CT imaging of a Lioness
Computed tomography, (CT) is a very affective diagnostic tool used widely in veterinary medicine for detailed diagnostics images and tends to be the imaging of choice for many vets, due to its speed, versatility and accuracy.
- Panthera Leo (Lion/Lioness)
- 10 months old
- 78 Kg
- Presented with acute 3-4 days of blindness
- Ataxia (lack of muscle control)
- Elevated bile acids
- Off colour
- Elevated liver enzymes
- Liver pathology (shunt)
- Neurological lesions
- Abdominal abnormality
- CT head pre/post contrast
- CT Chest
- CT Abdomen & Pelvis
The brain was the first thing to image as position would have to change for the abdominal study. Scan acquisition was from tip of nose down to C2. A lateral and AP survey was taken to ensure all anatomy is included in the scan. The recons are just as important and a bony 0.6mm recon is required to successfully assess all structures.
For the abdominal scan we turned the patient and positioned her prone, which is important for assessing the liver and additional structures within the abdominal cavity.

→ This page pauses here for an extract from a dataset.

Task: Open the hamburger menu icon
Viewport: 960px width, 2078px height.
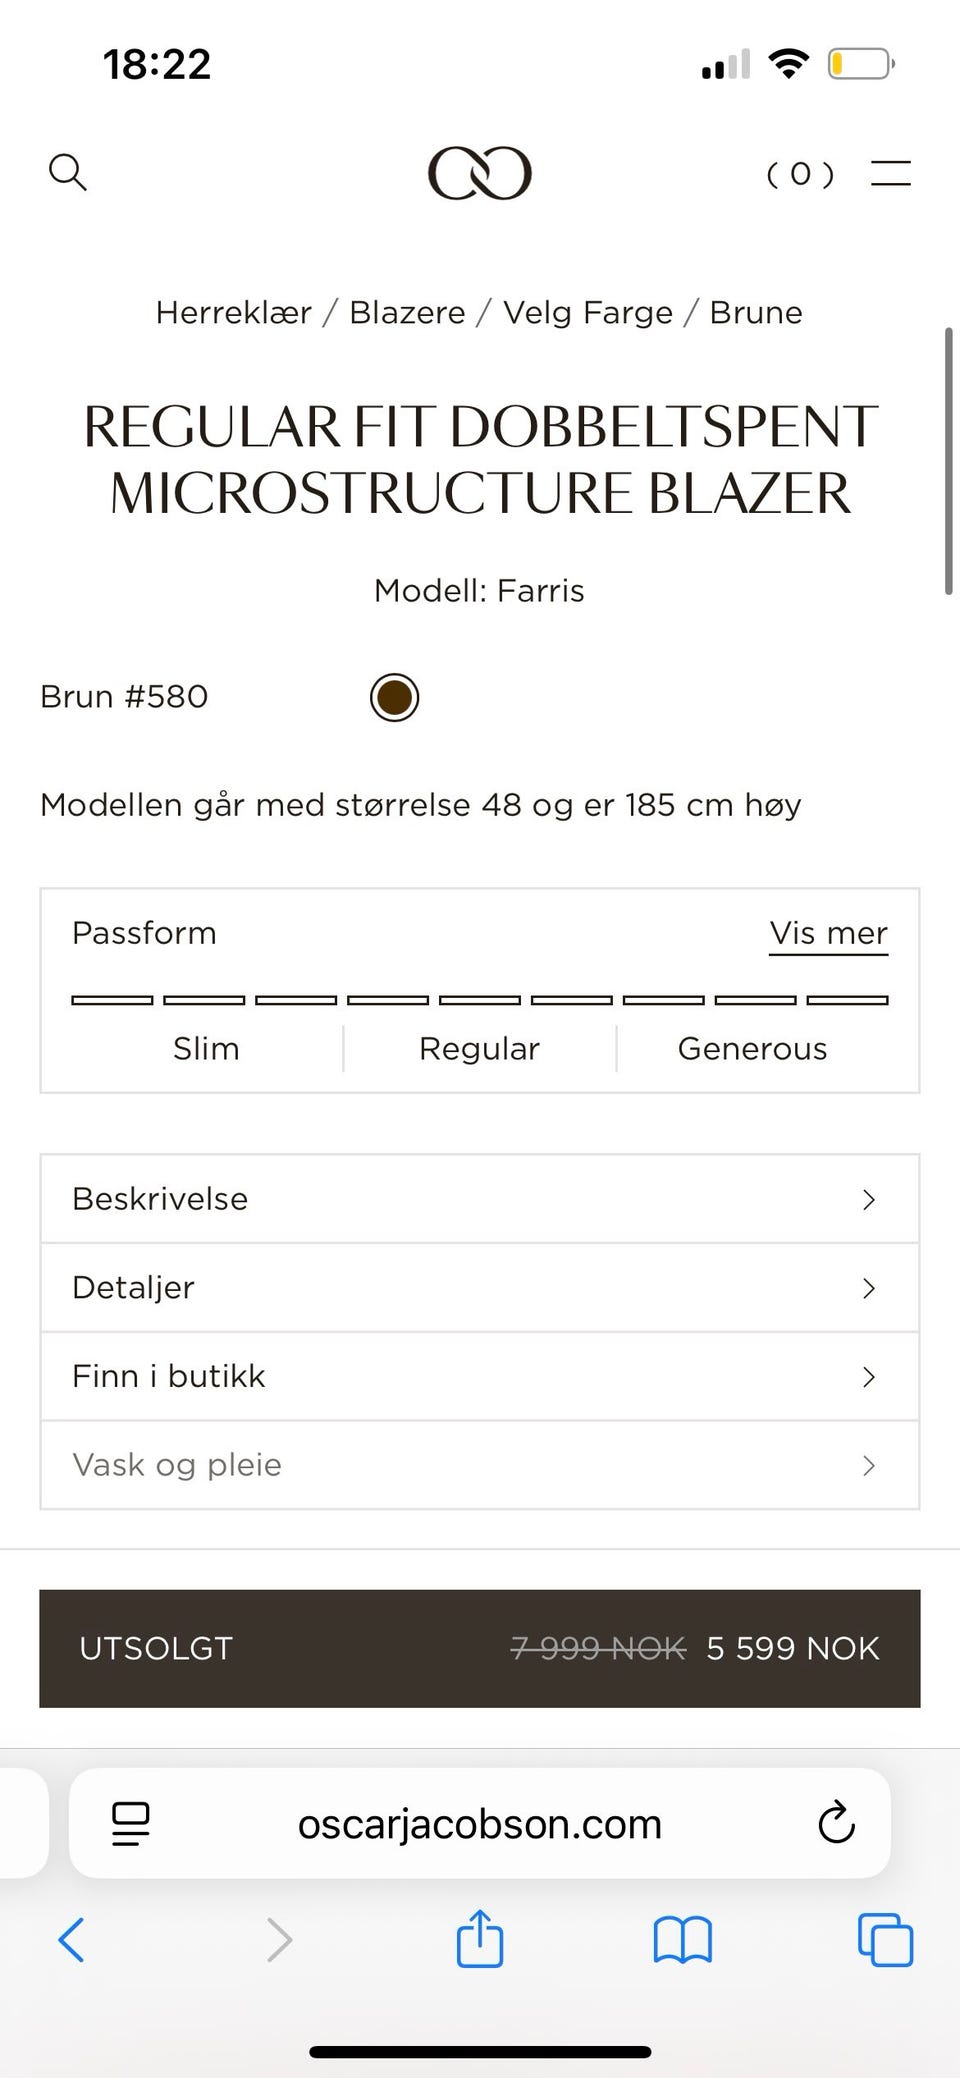Action: click(x=890, y=173)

The abdominal scanning consisted of three phases in quick concession. A non-contrast, arterial and a portal venous phase, if the contrast has not been visualised correctly another delayed scan should be performed. Anatomy wise, acquisitions should start from above the diaphragm to past the anal glands of the patient too ensure all structures visualised and can be assessed.
The brain CT report stated that, ‘irregular thickening of the occipital bones, resulting in mild crowding of the caudal cranial fossa and narrowing of the foramen magnum which results in mild compression of the brain stem’, which is called calvarial hyperostosis.
The crowding within the caudal brain stem explains the neurological signs the patient was symptomatic, with blindness which occurs within hypovitaminosis A, (suspected diagnosis).
Within the abdomen it was reported that the liver showed a suspicion of multiple small aberrant vessels at the level of the coeliac artery. Interestingly, Vitamin A is stored within the liver so the hepatic pathology may have changed the concentrations within the liver leading to hypovitaminosis A, equally added to poor retinol and dietary intake. The changes within the skull, and the liver appearing relatively normal with no shunt visible. It was concluded that this could be related to hypovitaminosis A, this is a lack of vitamin A within the blood and tissue of the patient.
Using CT imaging in multiphase scanning diagnosed the Panthera Leo and a treatment plan was undertook and is recovering well.